-- Task statement --
For the string "computer", find every matching line in the records and copy it.
Data listing below:
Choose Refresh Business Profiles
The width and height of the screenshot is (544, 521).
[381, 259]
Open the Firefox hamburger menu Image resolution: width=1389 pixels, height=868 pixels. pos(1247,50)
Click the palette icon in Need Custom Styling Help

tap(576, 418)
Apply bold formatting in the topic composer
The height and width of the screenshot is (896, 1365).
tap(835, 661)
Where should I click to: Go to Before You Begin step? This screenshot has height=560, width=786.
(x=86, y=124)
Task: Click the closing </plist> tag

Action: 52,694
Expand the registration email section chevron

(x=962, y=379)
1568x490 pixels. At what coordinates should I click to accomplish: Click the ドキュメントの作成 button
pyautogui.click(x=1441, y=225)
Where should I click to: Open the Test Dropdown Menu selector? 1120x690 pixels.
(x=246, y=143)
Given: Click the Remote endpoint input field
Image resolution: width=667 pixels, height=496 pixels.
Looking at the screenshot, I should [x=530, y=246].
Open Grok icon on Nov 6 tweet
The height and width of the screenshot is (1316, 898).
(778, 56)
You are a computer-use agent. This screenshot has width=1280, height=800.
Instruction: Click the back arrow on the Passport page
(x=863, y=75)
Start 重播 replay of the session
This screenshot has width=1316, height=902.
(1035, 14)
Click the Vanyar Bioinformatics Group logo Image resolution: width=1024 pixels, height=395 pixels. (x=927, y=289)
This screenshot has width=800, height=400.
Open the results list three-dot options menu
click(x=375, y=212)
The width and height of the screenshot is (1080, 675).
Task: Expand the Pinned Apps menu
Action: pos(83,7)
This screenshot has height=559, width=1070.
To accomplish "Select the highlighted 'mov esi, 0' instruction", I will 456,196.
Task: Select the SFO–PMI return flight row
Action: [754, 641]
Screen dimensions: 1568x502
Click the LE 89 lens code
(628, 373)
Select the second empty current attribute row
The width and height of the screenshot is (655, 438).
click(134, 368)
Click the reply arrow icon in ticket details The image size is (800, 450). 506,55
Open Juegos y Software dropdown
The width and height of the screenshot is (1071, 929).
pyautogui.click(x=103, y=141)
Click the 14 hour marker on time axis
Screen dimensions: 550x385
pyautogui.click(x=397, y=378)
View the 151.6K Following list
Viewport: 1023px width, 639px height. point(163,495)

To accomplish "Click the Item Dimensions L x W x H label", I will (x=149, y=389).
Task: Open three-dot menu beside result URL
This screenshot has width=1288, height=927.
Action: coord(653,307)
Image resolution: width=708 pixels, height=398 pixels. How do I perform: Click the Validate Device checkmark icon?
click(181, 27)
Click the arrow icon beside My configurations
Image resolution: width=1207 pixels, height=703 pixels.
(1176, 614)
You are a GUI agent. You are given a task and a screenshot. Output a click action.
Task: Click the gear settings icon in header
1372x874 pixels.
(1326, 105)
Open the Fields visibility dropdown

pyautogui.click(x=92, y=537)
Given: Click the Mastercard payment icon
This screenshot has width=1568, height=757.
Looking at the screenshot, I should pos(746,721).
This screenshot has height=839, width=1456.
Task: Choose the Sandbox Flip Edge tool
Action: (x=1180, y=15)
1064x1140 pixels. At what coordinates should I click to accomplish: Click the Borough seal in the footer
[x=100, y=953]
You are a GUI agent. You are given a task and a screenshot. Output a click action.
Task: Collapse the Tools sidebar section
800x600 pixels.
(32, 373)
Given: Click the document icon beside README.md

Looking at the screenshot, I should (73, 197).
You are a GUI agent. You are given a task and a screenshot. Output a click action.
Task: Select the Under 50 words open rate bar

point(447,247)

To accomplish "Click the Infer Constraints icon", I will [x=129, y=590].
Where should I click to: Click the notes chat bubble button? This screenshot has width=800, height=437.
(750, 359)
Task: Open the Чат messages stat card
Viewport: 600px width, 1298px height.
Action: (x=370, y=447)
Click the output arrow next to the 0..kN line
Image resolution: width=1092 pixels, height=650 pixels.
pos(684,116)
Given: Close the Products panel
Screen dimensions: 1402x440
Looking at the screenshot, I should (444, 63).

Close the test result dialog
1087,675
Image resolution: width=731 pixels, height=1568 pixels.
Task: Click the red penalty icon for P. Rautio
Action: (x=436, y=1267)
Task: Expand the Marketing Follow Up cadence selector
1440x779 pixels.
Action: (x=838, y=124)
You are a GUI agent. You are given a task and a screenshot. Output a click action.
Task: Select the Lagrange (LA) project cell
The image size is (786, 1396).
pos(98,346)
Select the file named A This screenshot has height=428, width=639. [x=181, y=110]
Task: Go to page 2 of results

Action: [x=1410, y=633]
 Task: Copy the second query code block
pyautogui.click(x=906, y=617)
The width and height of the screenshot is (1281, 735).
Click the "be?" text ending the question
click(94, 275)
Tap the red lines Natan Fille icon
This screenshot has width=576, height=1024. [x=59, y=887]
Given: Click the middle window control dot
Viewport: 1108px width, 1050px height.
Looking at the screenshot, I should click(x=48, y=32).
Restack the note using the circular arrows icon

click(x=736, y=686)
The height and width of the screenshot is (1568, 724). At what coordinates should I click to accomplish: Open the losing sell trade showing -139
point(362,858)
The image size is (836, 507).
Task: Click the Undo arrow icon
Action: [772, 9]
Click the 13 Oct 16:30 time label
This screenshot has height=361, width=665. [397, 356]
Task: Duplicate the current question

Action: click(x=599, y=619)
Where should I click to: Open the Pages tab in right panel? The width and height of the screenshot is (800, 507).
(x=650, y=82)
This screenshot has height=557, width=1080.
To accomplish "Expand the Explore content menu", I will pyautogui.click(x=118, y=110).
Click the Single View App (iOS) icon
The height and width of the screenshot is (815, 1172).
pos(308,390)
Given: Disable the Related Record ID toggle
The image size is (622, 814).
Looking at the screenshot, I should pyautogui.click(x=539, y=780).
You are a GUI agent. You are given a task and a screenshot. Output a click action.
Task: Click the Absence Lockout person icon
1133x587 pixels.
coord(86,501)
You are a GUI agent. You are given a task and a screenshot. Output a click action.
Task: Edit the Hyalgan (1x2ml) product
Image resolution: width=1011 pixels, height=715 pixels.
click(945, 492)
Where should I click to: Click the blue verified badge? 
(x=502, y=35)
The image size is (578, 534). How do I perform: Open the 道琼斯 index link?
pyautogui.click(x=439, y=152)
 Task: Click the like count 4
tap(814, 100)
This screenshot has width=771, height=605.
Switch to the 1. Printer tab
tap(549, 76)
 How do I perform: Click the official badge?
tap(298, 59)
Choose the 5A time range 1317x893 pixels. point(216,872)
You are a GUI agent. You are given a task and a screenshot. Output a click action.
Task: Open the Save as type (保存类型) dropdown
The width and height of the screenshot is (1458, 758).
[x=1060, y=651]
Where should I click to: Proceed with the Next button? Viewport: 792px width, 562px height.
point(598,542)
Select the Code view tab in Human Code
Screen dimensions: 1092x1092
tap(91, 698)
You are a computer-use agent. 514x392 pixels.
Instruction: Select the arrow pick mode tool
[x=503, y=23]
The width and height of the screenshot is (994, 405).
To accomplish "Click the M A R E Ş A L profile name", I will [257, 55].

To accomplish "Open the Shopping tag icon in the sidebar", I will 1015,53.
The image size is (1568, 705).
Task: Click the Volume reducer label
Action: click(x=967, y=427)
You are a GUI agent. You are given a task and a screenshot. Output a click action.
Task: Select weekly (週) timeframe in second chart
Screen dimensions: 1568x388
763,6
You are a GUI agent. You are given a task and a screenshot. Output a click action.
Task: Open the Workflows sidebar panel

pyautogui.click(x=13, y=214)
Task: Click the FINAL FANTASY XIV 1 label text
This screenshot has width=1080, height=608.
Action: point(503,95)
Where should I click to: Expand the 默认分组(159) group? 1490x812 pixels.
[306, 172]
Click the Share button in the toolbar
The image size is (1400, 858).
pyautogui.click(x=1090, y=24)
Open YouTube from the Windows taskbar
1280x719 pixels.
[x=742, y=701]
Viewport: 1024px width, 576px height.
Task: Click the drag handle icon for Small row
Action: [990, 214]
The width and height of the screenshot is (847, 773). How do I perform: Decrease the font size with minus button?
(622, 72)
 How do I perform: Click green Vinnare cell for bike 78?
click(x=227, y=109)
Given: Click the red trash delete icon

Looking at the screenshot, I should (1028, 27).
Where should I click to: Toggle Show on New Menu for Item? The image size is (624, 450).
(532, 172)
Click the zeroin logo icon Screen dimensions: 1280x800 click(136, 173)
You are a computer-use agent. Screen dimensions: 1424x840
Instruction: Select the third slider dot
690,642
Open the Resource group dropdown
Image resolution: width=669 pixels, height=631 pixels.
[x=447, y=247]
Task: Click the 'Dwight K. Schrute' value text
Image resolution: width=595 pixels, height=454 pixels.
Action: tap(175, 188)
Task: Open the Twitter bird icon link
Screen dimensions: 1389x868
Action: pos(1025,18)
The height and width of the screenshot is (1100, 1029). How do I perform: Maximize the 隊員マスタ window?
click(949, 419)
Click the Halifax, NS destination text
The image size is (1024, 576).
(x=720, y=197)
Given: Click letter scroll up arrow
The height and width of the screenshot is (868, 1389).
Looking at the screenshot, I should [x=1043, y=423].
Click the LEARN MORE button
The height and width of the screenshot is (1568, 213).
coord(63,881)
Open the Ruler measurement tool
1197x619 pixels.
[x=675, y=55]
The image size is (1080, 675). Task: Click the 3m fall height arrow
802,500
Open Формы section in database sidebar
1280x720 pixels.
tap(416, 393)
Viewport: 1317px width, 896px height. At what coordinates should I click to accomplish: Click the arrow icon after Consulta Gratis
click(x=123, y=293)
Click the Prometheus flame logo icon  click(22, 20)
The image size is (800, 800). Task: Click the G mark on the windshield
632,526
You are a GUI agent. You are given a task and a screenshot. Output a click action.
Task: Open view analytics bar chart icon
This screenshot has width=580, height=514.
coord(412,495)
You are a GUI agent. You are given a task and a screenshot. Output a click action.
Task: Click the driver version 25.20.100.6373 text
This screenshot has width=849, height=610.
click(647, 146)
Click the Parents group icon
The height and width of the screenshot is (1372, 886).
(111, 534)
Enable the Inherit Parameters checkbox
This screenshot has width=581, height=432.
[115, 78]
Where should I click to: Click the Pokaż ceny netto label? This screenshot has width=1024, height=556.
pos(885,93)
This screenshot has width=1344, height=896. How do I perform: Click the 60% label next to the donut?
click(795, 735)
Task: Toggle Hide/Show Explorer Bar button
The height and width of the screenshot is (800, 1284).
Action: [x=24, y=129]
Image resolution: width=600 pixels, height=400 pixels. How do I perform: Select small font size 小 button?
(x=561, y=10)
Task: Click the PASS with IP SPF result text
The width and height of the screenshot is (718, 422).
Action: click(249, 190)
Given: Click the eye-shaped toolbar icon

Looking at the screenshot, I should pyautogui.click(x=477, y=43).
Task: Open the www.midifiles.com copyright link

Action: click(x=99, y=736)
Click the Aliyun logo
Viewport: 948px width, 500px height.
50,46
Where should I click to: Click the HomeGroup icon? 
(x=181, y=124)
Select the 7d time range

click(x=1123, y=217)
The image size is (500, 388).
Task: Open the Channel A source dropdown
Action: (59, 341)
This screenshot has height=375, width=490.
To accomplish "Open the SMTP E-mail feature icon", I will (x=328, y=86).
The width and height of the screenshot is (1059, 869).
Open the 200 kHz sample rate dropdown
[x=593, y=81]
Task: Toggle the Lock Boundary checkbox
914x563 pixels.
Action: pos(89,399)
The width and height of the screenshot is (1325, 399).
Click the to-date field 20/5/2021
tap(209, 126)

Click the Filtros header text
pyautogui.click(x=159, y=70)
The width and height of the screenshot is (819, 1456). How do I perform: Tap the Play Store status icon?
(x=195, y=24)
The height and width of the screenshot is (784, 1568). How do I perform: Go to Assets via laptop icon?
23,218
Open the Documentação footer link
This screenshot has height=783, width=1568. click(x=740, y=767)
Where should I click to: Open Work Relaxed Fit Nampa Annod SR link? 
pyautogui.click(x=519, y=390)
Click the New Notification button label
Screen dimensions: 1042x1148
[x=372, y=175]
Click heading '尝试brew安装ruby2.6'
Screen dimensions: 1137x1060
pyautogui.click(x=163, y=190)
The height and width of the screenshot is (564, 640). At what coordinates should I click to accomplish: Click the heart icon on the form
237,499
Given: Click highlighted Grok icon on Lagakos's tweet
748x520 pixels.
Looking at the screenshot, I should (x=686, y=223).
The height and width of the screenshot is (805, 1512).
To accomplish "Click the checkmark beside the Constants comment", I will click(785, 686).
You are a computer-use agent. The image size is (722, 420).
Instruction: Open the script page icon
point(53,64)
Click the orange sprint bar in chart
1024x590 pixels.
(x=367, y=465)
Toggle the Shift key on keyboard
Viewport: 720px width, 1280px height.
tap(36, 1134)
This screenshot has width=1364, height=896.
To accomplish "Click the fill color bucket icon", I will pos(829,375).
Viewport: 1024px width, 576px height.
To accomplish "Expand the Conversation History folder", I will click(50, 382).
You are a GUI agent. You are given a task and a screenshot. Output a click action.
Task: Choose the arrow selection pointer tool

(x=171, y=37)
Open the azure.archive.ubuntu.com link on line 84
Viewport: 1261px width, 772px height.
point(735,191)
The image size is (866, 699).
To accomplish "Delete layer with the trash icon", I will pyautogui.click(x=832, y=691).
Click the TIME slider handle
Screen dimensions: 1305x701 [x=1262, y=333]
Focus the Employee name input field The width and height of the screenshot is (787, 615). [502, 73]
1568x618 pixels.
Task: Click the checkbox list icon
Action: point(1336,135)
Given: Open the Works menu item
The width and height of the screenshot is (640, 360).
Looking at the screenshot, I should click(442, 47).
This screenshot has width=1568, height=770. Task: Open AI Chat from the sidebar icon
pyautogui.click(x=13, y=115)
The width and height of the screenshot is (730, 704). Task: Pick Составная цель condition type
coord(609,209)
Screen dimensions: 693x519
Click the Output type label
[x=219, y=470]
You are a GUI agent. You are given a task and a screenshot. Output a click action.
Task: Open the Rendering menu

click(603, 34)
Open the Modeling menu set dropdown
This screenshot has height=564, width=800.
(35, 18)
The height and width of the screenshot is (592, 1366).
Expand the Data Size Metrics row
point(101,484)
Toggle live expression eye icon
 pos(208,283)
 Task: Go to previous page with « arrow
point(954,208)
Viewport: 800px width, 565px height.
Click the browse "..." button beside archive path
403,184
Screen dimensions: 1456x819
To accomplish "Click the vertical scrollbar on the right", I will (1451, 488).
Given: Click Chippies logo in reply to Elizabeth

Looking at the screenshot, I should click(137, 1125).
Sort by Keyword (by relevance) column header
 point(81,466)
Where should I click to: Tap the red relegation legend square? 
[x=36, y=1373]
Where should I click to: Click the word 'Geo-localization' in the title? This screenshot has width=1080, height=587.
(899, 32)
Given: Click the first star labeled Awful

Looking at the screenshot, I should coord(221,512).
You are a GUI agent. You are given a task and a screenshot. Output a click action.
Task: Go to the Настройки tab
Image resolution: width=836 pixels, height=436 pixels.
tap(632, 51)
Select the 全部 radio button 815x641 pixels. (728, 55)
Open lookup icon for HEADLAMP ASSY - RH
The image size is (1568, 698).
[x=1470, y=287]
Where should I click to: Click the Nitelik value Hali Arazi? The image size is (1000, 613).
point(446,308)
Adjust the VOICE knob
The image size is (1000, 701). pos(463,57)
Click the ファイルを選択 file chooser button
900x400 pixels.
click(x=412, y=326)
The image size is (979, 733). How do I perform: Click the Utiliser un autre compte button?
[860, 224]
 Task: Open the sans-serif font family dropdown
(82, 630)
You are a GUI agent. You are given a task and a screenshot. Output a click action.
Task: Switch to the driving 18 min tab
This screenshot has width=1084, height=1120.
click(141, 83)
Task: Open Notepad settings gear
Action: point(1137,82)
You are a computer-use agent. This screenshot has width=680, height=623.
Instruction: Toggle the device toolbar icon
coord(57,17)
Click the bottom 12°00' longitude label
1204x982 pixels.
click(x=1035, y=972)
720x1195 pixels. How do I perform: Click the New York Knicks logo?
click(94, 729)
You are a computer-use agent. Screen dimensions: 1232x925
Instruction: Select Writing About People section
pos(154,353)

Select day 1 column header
End of Data listing.
-- Final answer --
You are a computer-use agent. This screenshot has width=1280, height=800.
You are a computer-use agent. 514x392 pixels.
You are a computer-use agent. Screen dimensions: 1424x840
You are a computer-use agent. The image size is (722, 420).
You are a computer-use agent. This screenshot has width=680, height=623.
You are a computer-use agent. Screen dimensions: 1232x925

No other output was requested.